##### DOCUMENT EXTRACT

PUBLISHED: 10:04 11 February 2013 | UPDATED: 12:40 11 February 2013

West Hampstead Women's Institute. Pictured (from left) Dilys Hoffman, former headteacher of Beckford Primary School, Vicky Brown, president of West Hampstead WI, and Jane May, secretary of West Hampstead WI. Picture: Nigel Sutton

West Hampstead Women's Institute. Pictured (from left) Dilys Hoffman, former headteacher of Beckford Primary School, Vicky Brown, president of West Hampstead WI, and Jane May, secretary of West Hampstead WI. Picture: Nigel Sutton

© Nigel Sutton email pictures@nigelsuttonphotography.com

Next month, Stroud Green Women's Institute is hoping to welcome a forensic scientist to speak at its monthly meeting.

The group has also hosted a class on beekeeping and one of its members taught the other women how to make gin.

For decades Women’s Institutes (WI) were thought of as the bastion of smiling housewives in country villages, showing off their freshly baked pies or homemade jam.

Now, the modern urban WI is enjoying an unexpected revival, with some branches in London having a six-months waiting list.

Within the first year of West Hampstead WI opening in 2011, it had 40 members and this year that pattern looks set to be repeated.

Vicky Brown, president and founder of West Hampstead WI, said the recent surge in popularity is due to the wide range of activities on offer, which fills a gap in the market.

“Women want to meet other women with a collection of different skills and interests rather than just pursuing a special hobby,” said the 62-year-old retired teacher, who lives in Inglewood Road, West Hampstead.

One-year-old Stroud Green WI also hit the ground running with speakers on state-of-the-art design and popular television programmes, including an audience with Mark Brandon, who was the technical mastermind behind Frozen Planet.

Helen Parsons, a freelance design journalist and member of Stroud Green WI, thinks the resurgence in London is due to our fragmented lifestyle.

##########
##### MATERIAL SUPPLIED

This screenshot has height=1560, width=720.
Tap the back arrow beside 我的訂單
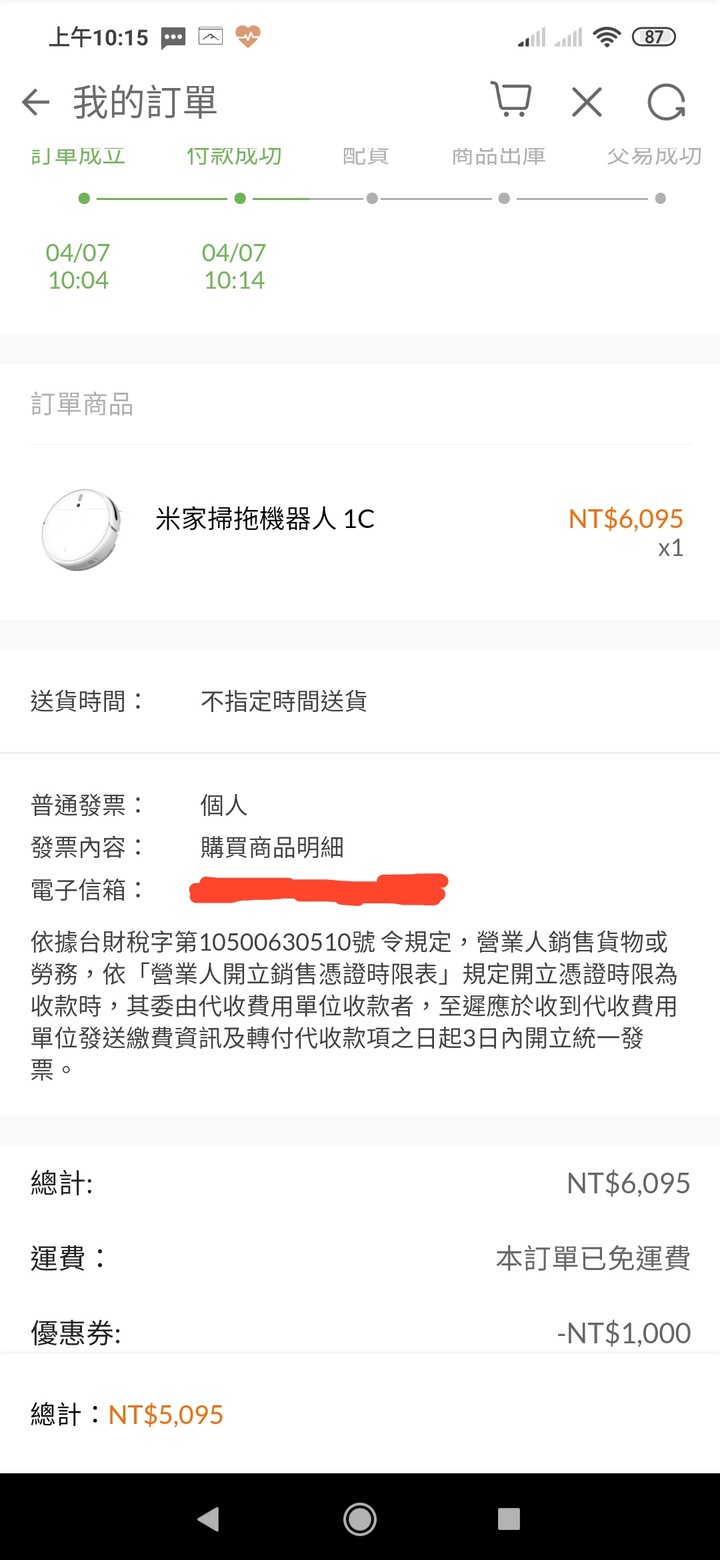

##########
##### MATERIAL SUPPLIED

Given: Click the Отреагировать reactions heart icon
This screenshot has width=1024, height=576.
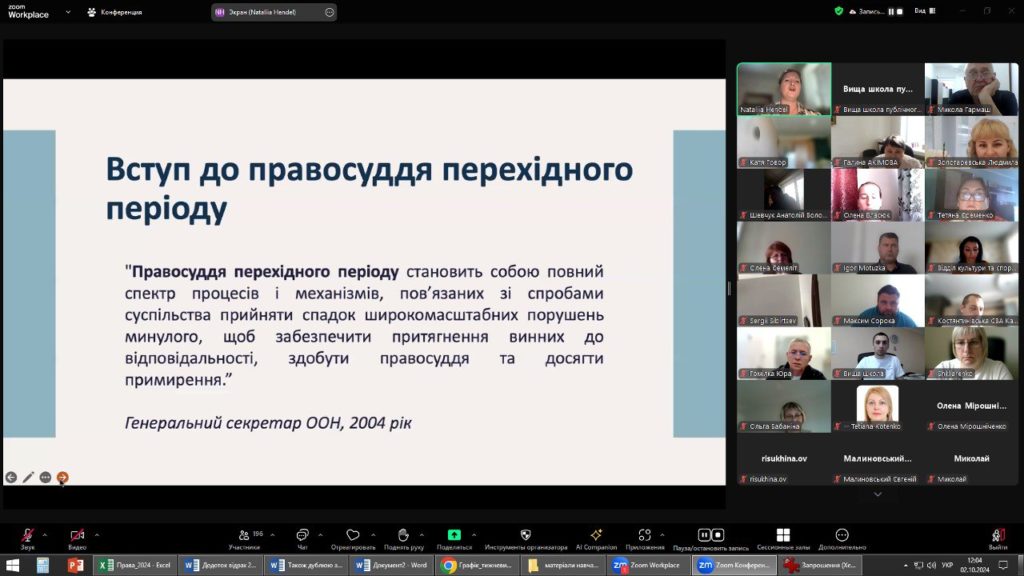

##########

GOAL
Copy out the whole article above on the revival of Women's Institutes in London, keeping every word, line and punctuation mark unchanged.

SOLUTION
PUBLISHED: 10:04 11 February 2013 | UPDATED: 12:40 11 February 2013

West Hampstead Women's Institute. Pictured (from left) Dilys Hoffman, former headteacher of Beckford Primary School, Vicky Brown, president of West Hampstead WI, and Jane May, secretary of West Hampstead WI. Picture: Nigel Sutton

West Hampstead Women's Institute. Pictured (from left) Dilys Hoffman, former headteacher of Beckford Primary School, Vicky Brown, president of West Hampstead WI, and Jane May, secretary of West Hampstead WI. Picture: Nigel Sutton

© Nigel Sutton email pictures@nigelsuttonphotography.com

Next month, Stroud Green Women's Institute is hoping to welcome a forensic scientist to speak at its monthly meeting.

The group has also hosted a class on beekeeping and one of its members taught the other women how to make gin.

For decades Women’s Institutes (WI) were thought of as the bastion of smiling housewives in country villages, showing off their freshly baked pies or homemade jam.

Now, the modern urban WI is enjoying an unexpected revival, with some branches in London having a six-months waiting list.

Within the first year of West Hampstead WI opening in 2011, it had 40 members and this year that pattern looks set to be repeated.

Vicky Brown, president and founder of West Hampstead WI, said the recent surge in popularity is due to the wide range of activities on offer, which fills a gap in the market.

“Women want to meet other women with a collection of different skills and interests rather than just pursuing a special hobby,” said the 62-year-old retired teacher, who lives in Inglewood Road, West Hampstead.

One-year-old Stroud Green WI also hit the ground running with speakers on state-of-the-art design and popular television programmes, including an audience with Mark Brandon, who was the technical mastermind behind Frozen Planet.

Helen Parsons, a freelance design journalist and member of Stroud Green WI, thinks the resurgence in London is due to our fragmented lifestyle.